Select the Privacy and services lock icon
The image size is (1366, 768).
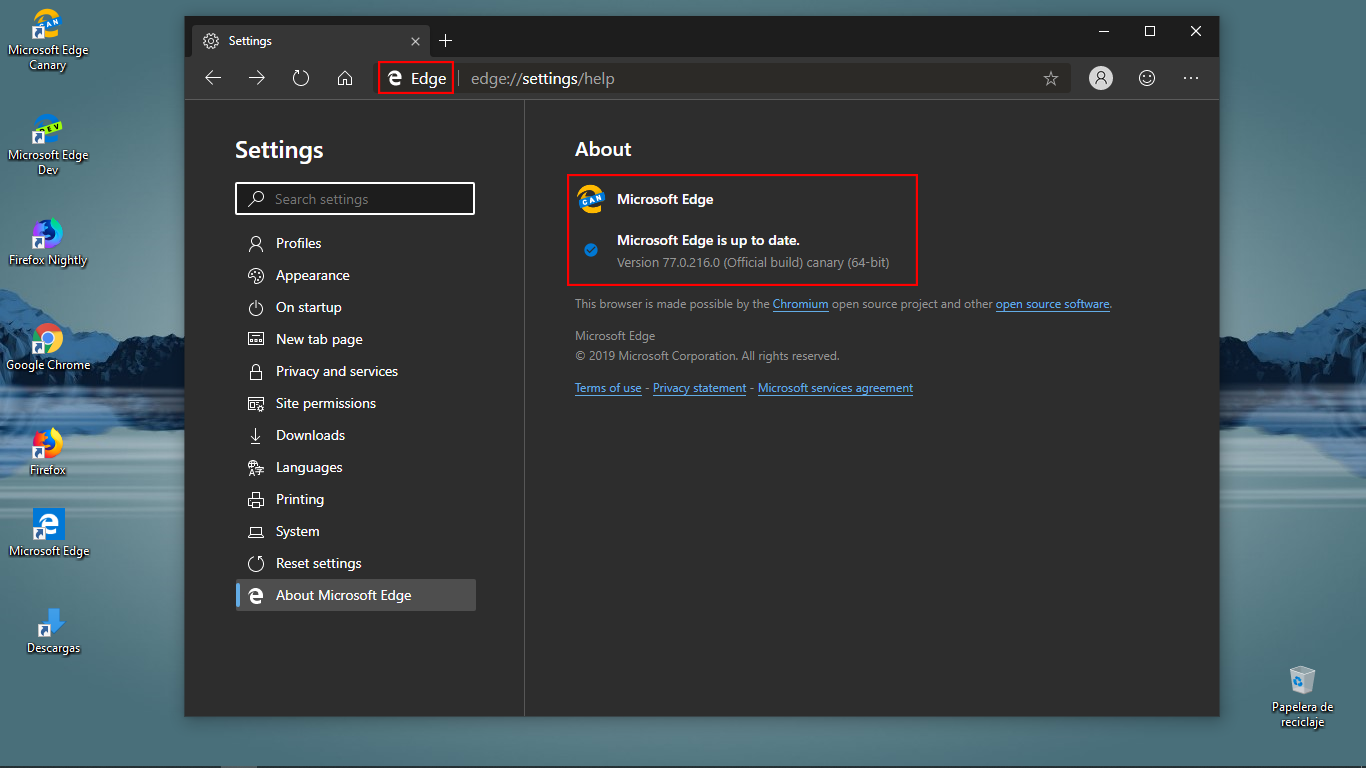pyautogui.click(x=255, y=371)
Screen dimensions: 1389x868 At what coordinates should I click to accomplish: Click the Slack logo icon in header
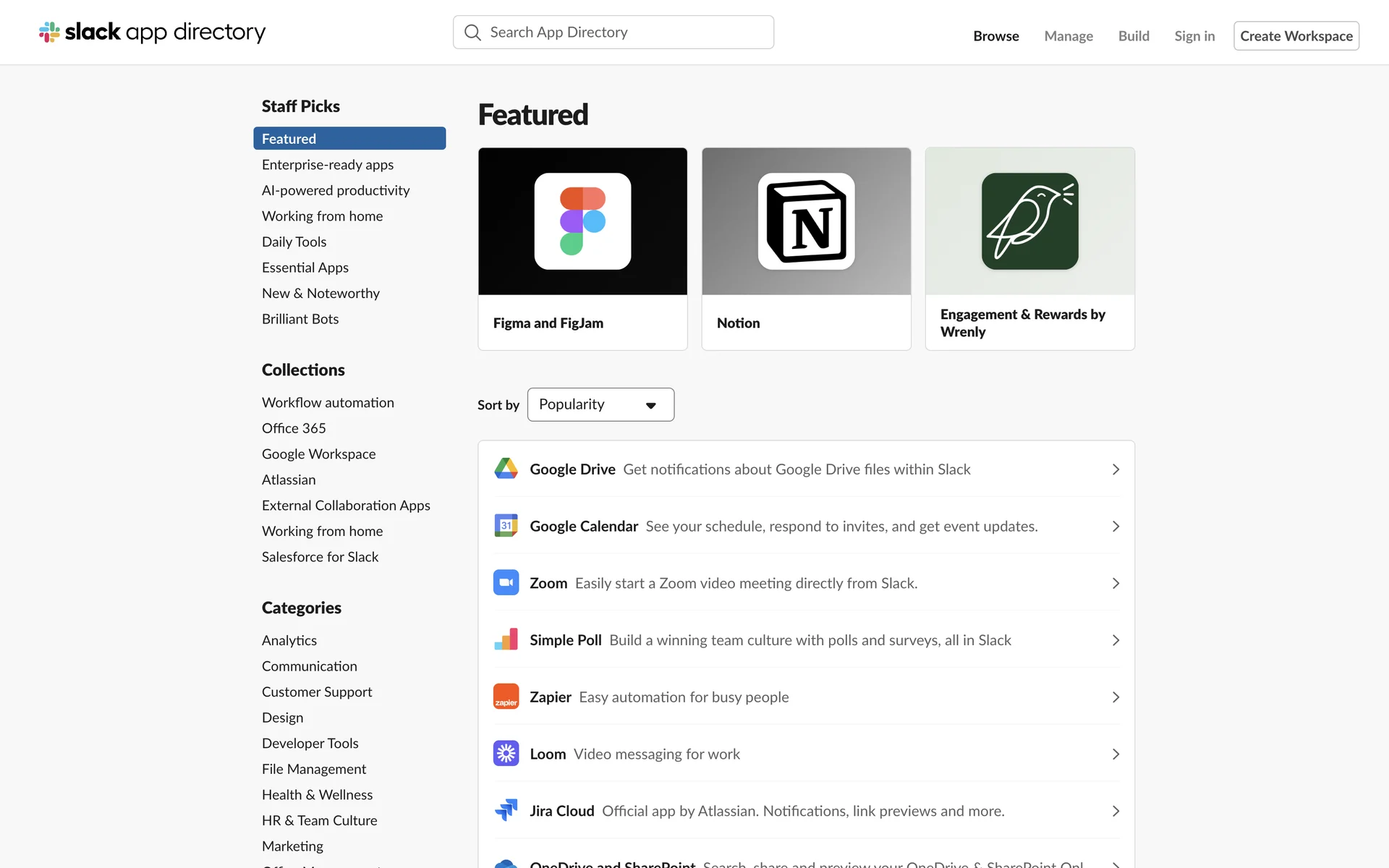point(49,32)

-------

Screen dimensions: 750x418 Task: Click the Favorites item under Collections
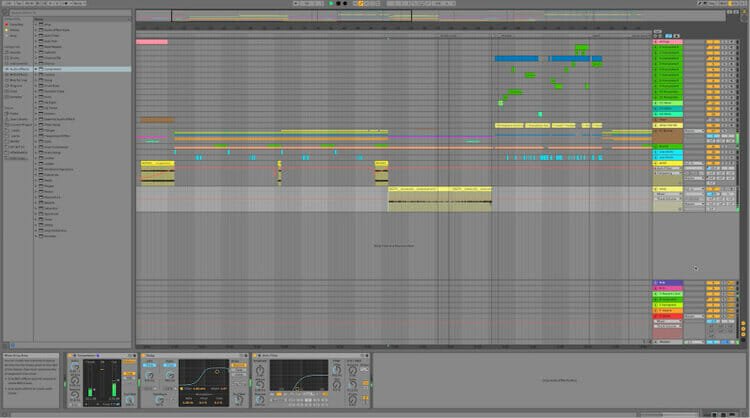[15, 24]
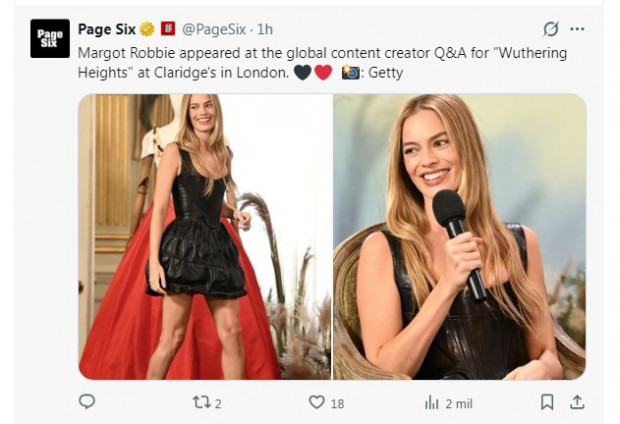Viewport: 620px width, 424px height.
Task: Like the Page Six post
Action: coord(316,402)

-------

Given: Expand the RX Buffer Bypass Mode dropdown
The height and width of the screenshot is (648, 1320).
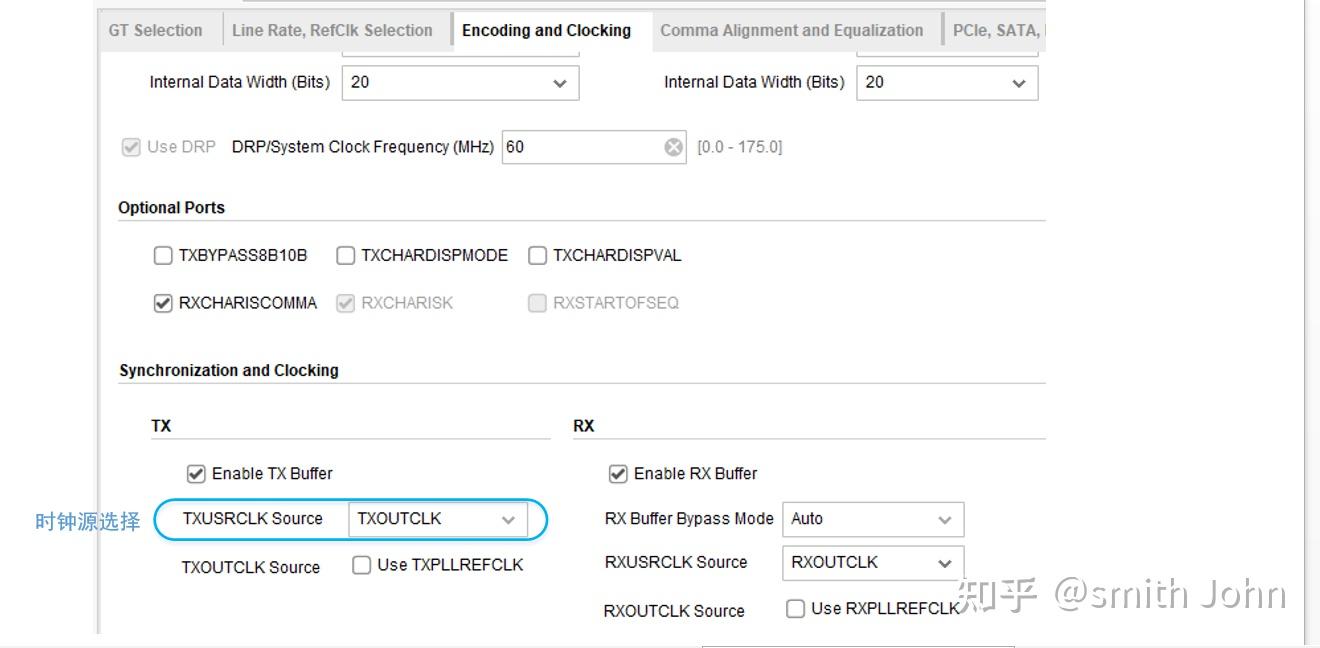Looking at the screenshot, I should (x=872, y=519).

-------

- _THE TASK_:
Print everything from the line containing "Given: Expand the" down to the line containing "Looking at the", both included, reproducing each line unchanged. Leave the pictures out of your answer.

- _RESULT BELOW_:
Given: Expand the RX Buffer Bypass Mode dropdown
The height and width of the screenshot is (648, 1320).
Looking at the screenshot, I should (x=872, y=519).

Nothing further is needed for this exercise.